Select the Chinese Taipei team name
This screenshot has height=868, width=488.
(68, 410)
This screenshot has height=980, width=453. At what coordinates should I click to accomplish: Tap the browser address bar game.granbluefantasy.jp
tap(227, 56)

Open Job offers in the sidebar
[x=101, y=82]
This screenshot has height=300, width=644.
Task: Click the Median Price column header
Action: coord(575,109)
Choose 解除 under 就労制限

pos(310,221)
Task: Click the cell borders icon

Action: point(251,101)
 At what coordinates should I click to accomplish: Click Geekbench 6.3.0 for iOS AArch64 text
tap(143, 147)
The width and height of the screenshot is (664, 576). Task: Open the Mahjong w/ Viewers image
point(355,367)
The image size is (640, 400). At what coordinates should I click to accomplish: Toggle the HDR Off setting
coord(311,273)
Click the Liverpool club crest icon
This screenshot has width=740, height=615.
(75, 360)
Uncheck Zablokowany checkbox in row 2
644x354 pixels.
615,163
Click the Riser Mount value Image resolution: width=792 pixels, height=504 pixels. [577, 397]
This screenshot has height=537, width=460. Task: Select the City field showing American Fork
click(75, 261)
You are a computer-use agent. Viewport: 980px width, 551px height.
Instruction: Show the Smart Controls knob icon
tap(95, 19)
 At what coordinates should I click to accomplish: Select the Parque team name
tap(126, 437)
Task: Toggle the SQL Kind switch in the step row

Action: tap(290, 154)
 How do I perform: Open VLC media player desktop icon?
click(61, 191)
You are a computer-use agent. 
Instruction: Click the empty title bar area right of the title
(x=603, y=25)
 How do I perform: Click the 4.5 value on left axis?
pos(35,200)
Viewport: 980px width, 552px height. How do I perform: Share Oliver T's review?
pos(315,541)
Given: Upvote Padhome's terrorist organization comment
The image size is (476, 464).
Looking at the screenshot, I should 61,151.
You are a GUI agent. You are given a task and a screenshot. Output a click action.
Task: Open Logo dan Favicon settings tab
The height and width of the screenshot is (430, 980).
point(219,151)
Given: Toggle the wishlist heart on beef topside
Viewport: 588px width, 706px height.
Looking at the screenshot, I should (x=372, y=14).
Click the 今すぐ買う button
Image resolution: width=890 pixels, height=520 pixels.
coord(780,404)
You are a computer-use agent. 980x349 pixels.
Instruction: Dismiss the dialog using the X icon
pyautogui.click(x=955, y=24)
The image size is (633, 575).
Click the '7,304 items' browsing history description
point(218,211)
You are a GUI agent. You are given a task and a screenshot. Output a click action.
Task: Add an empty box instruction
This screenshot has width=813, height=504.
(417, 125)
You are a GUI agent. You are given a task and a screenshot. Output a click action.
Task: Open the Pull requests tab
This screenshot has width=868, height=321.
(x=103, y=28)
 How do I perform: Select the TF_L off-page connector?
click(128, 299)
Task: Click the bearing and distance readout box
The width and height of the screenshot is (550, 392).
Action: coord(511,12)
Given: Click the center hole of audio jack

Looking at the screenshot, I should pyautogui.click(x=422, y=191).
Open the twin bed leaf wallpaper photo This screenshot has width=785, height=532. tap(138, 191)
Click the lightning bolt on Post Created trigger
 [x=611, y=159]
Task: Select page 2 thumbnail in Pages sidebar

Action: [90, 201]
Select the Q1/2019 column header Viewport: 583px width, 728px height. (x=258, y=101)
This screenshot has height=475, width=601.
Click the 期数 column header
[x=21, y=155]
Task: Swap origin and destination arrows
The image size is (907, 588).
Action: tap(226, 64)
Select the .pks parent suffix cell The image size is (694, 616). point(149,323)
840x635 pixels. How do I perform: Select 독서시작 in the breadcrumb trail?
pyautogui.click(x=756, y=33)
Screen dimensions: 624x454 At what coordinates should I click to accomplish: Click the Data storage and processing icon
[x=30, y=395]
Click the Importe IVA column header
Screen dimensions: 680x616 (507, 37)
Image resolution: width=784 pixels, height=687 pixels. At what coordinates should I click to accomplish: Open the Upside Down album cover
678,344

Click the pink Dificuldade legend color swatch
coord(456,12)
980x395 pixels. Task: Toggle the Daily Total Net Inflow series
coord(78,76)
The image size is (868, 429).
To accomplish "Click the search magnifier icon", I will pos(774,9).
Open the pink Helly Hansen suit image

### [WORK REQUIRED]
Would you write out all of the data again, unchanged?

### [TASK ANSWER]
Select the Chinese Taipei team name
This screenshot has height=868, width=488.
(68, 410)
This screenshot has height=980, width=453. At what coordinates should I click to accomplish: Tap the browser address bar game.granbluefantasy.jp
tap(227, 56)

Open Job offers in the sidebar
[x=101, y=82]
This screenshot has height=300, width=644.
Task: Click the Median Price column header
Action: coord(575,109)
Choose 解除 under 就労制限

pos(310,221)
Task: Click the cell borders icon

Action: point(251,101)
 At what coordinates should I click to accomplish: Click Geekbench 6.3.0 for iOS AArch64 text
tap(143, 147)
The width and height of the screenshot is (664, 576). Task: Open the Mahjong w/ Viewers image
point(355,367)
The image size is (640, 400). At what coordinates should I click to accomplish: Toggle the HDR Off setting
coord(311,273)
Click the Liverpool club crest icon
This screenshot has width=740, height=615.
(75, 360)
Uncheck Zablokowany checkbox in row 2
644x354 pixels.
615,163
Click the Riser Mount value Image resolution: width=792 pixels, height=504 pixels. [577, 397]
This screenshot has height=537, width=460. Task: Select the City field showing American Fork
click(75, 261)
You are a computer-use agent. Viewport: 980px width, 551px height.
Instruction: Show the Smart Controls knob icon
tap(95, 19)
 At what coordinates should I click to accomplish: Select the Parque team name
tap(126, 437)
Task: Toggle the SQL Kind switch in the step row

Action: tap(290, 154)
 How do I perform: Open VLC media player desktop icon?
click(61, 191)
You are a computer-use agent. 
Instruction: Click the empty title bar area right of the title
(x=603, y=25)
 How do I perform: Click the 4.5 value on left axis?
pos(35,200)
Viewport: 980px width, 552px height. How do I perform: Share Oliver T's review?
pos(315,541)
Given: Upvote Padhome's terrorist organization comment
The image size is (476, 464).
Looking at the screenshot, I should 61,151.
You are a GUI agent. You are given a task and a screenshot. Output a click action.
Task: Open Logo dan Favicon settings tab
The height and width of the screenshot is (430, 980).
point(219,151)
Given: Toggle the wishlist heart on beef topside
Viewport: 588px width, 706px height.
Looking at the screenshot, I should (x=372, y=14).
Click the 今すぐ買う button
Image resolution: width=890 pixels, height=520 pixels.
coord(780,404)
You are a computer-use agent. 980x349 pixels.
Instruction: Dismiss the dialog using the X icon
pyautogui.click(x=955, y=24)
The image size is (633, 575).
Click the '7,304 items' browsing history description
point(218,211)
You are a GUI agent. You are given a task and a screenshot. Output a click action.
Task: Add an empty box instruction
This screenshot has width=813, height=504.
(417, 125)
You are a GUI agent. You are given a task and a screenshot. Output a click action.
Task: Open the Pull requests tab
This screenshot has width=868, height=321.
(x=103, y=28)
 How do I perform: Select the TF_L off-page connector?
click(128, 299)
Task: Click the bearing and distance readout box
The width and height of the screenshot is (550, 392).
Action: coord(511,12)
Given: Click the center hole of audio jack

Looking at the screenshot, I should pyautogui.click(x=422, y=191).
Open the twin bed leaf wallpaper photo This screenshot has width=785, height=532. tap(138, 191)
Click the lightning bolt on Post Created trigger
 [x=611, y=159]
Task: Select page 2 thumbnail in Pages sidebar

Action: [90, 201]
Select the Q1/2019 column header Viewport: 583px width, 728px height. (x=258, y=101)
This screenshot has height=475, width=601.
Click the 期数 column header
[x=21, y=155]
Task: Swap origin and destination arrows
The image size is (907, 588).
Action: tap(226, 64)
Select the .pks parent suffix cell The image size is (694, 616). point(149,323)
840x635 pixels. How do I perform: Select 독서시작 in the breadcrumb trail?
pyautogui.click(x=756, y=33)
Screen dimensions: 624x454 At what coordinates should I click to accomplish: Click the Data storage and processing icon
[x=30, y=395]
Click the Importe IVA column header
Screen dimensions: 680x616 (507, 37)
Image resolution: width=784 pixels, height=687 pixels. At what coordinates should I click to accomplish: Open the Upside Down album cover
678,344

Click the pink Dificuldade legend color swatch
coord(456,12)
980x395 pixels. Task: Toggle the Daily Total Net Inflow series
coord(78,76)
The image size is (868, 429).
To accomplish "Click the search magnifier icon", I will pos(774,9).
Open the pink Helly Hansen suit image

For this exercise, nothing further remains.